The prediction error of this model ranged from 1.29 to 1.91 mm (mean, 1.62 ± 0.22 mm), and the compensation accuracy ranged from 62.8% to 81.4% (mean, 69.2 ± 5.3%). The compensation accuracy on the displacement of subcortical structures was higher than that of deep structures (71.3 ± 6.1%:66.8 ± 5.0%, P < .01).

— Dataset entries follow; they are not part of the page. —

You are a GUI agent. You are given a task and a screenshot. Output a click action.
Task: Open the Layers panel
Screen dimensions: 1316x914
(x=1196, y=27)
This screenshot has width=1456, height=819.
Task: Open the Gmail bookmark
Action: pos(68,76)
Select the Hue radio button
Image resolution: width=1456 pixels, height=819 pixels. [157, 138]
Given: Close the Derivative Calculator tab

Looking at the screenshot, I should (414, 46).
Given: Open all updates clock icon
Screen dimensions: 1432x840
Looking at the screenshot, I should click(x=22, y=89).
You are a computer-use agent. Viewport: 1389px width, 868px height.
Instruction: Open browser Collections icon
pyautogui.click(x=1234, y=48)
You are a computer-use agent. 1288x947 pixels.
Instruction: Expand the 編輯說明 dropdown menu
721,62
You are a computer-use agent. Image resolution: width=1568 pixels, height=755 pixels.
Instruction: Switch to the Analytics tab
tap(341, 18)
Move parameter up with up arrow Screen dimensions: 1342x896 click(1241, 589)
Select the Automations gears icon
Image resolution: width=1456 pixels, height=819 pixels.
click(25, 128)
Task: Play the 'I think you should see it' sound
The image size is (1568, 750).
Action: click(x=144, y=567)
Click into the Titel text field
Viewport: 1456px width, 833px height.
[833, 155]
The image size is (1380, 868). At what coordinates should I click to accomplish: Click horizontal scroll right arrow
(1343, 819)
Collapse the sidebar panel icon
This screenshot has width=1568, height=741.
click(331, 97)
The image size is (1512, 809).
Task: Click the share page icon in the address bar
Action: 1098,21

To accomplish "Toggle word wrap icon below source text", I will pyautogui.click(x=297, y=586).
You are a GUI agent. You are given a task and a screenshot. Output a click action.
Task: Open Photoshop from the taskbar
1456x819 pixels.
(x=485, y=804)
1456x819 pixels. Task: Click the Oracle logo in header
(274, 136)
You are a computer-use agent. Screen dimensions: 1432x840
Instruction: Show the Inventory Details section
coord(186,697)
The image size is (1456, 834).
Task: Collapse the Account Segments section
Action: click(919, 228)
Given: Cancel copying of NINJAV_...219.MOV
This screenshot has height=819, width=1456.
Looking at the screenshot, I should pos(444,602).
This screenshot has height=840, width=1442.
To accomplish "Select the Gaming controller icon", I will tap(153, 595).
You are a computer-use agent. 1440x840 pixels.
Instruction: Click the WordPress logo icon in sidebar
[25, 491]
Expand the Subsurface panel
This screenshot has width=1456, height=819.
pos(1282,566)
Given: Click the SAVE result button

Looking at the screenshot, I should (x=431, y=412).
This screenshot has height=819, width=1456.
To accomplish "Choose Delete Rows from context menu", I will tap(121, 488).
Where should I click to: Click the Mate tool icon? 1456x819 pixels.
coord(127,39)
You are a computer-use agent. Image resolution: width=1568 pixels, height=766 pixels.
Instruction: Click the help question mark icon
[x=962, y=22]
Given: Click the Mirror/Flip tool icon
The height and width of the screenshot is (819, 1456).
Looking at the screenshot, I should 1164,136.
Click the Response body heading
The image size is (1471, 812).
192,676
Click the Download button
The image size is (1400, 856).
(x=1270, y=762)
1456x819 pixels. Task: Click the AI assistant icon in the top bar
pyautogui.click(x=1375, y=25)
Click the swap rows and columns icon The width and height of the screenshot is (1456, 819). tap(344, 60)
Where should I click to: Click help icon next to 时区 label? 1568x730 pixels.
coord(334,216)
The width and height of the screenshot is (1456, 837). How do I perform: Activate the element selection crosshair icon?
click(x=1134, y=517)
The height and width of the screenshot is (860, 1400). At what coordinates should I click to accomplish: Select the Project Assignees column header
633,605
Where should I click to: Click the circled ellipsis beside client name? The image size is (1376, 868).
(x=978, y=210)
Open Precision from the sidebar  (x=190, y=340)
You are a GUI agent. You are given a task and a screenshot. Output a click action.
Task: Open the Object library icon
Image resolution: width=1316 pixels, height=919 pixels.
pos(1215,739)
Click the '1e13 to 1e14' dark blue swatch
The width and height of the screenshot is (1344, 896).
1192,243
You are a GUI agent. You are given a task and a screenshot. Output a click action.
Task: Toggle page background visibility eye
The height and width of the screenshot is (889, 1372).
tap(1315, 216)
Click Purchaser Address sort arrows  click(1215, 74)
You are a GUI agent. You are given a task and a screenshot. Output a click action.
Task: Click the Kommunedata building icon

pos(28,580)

In addition, the compensation accuracy in the group with a horizontal bone window was higher than that in the group with a nonhorizontal bone window (72.0 ± 5.3%:65.7 ± 2.9%, P < .05).

CONCLUSIONS

Combined with our novel model-guided segmentation and extended RPM algorithms, this sparse data-driven biomechanical model is expected to be a reliable, efficient, and convenient approach for compensation of intraoperative brain shift in image-guided surgery.

摘要

背景与目的

术中脑变形是影响影像引导神经外科手术精度的重要因素。本研究旨在阐明模型更新图像在补偿术中脑移位中的作用。

材料与方法

对 11 例行开颅术的患者进行了 FE 线性弹性模型的构建和评估。为了构建该模型,我们提供了一种新的模型引导分割算法。开颅术后,稀疏的术中数据(变形的皮质表面)通过 3D LRS 进行跟踪。通过扩展 RPM 算法计算的表面变形被应用于 FE 模型作为边界条件,以估计整个脑移位。通过术中磁共振成像获得的实时脑变形图像数据验证了该模型的补偿精度。

结果

该模型的预测误差范围为 1.29 至 1.91 毫米(平均值为 1.62 ± 0.22 毫米),补偿精度范围为 62.8%至 81.4%(平均值为 69.2 ± 5.3%)。皮质下结构的位移补偿精度高于深部结构(71.3 ± 6.1%:66.8 ± 5.0%,P <.01)。此外,具有水平骨窗的组的补偿精度高于具有非水平骨窗的组(72.0 ± 5.3%:65.7 ± 2.9%,P <.05)。

结论

结合我们新的模型引导分割和扩展 RPM 算法,这种稀疏数据驱动的生物力学模型有望成为影像引导手术中补偿术中脑移位的可靠、高效、方便的方法。